Create a Spatial REST Service Using Lucene Spatial and JEE

Blue man looking at some pins on a map

Greetings Shifters, the time has come to write the final piece in my series on using Lucene for spatial applications. Today we take the index we made in the second post in this series and we put a nice REST based search interface in front of it. My goal with this REST service was to make a service similar to the one I built for my JEE + MongoDB blog post. By doing this: 1) It would be easier to compare the code and 2) since the REST signatures would be the same for code I cared about, I could chose to use my server-side implementation based on what made more sense for my application.

Let's go ahead and dive into the code.

Creating the application and getting the index on OpenShift

Since we are going to use JEE, we need to create a JBoss EAP application.

rhc app create lucenespatial jbosseap-6

This will create our application with JBoss EAP 6 all ready to run.

The source code for the application and the index built in the previous blog post can be found on GitHub.

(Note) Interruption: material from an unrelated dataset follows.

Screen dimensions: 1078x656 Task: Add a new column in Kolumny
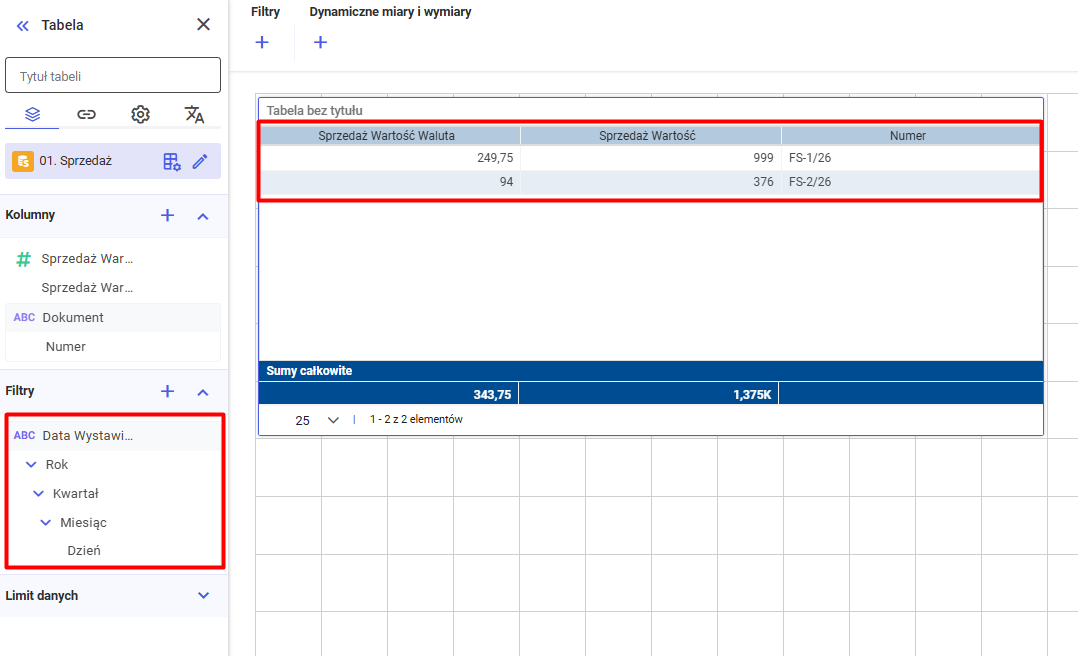click(168, 215)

Move into the directory titled lucenespatial, which is right below the directory where you executed the command above. Then make the github repo an upstream project to the lucenespatial application, merge the code, and push it back up to your OpenShift gear.

cd lucenespatial
git remote add github -m master https://github.com/thesteve0/LuceneSpatial.git
git pull -s recursive -X theirs github master   
git push

Now we need to do one more step to get the index into a location where we want the application to see it. The index for the application is stored the git repository from the code to build the index. You don't need the lukeall-4.4.0.jar, unless you want to use Luke to look at your lucene index. The rest of the files in that directory make up your index. Our application is expecting the files to be in $OPENSHIFT_DATA_DIR/indexDir so we need to scp them up to the server.

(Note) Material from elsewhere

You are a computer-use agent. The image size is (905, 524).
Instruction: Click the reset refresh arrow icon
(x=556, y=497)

I am going to give the instructions assuming you do NOT have the index already on your machine. Go to a directory where you want the Indexing git repo to appear on your machine. From there:

git clone https://github.com/thesteve0/SpatialLuceneIndexer.git
 
cd SpatialLuceneIndexer
 
scp -r indexDir {uuid}@lucenespatial-{your domain}.rhcloud.com:app-root/data

Now we just restart the application so it can pick up the lucene index

rhc app restart lucenespatial

You should now be able to hit:

http://lucenespatial-{your domain}.rhcloud.com/ws/parks and see a bunch of lovely JSON on your screen.

Let's look at the code

If you are not familiar with JAX-RS or CDI, I highly reccomend reading about them in my JEE post since I will not cover that overview here.

There are only three classes that make up our application.

FileHandler.Java

Since opening a file handle is "costly", I created an injectable class that opens a file handle to the index, gets an IndexSearcher, and holds on to it. I load this class into application scope so we can re-use the IndexSearcher throughout the Application.

All searches in Lucene go through the IndexSearcher as well as any queries about metadata of the index. You can say that, for a Lucene search application, the IndexSearcher is the main class required for the searching functionality.

lucenews.java

This is the JAX-RS class where I map URLs to method calls. In this application I wanted a very clear separation of concerns so this Class is very lightweight and is basically a router to different queries. The added benefit of doing it this way is that lucenews has no Lucene pieces in it and we are free to swap the search without having to rewrite this class.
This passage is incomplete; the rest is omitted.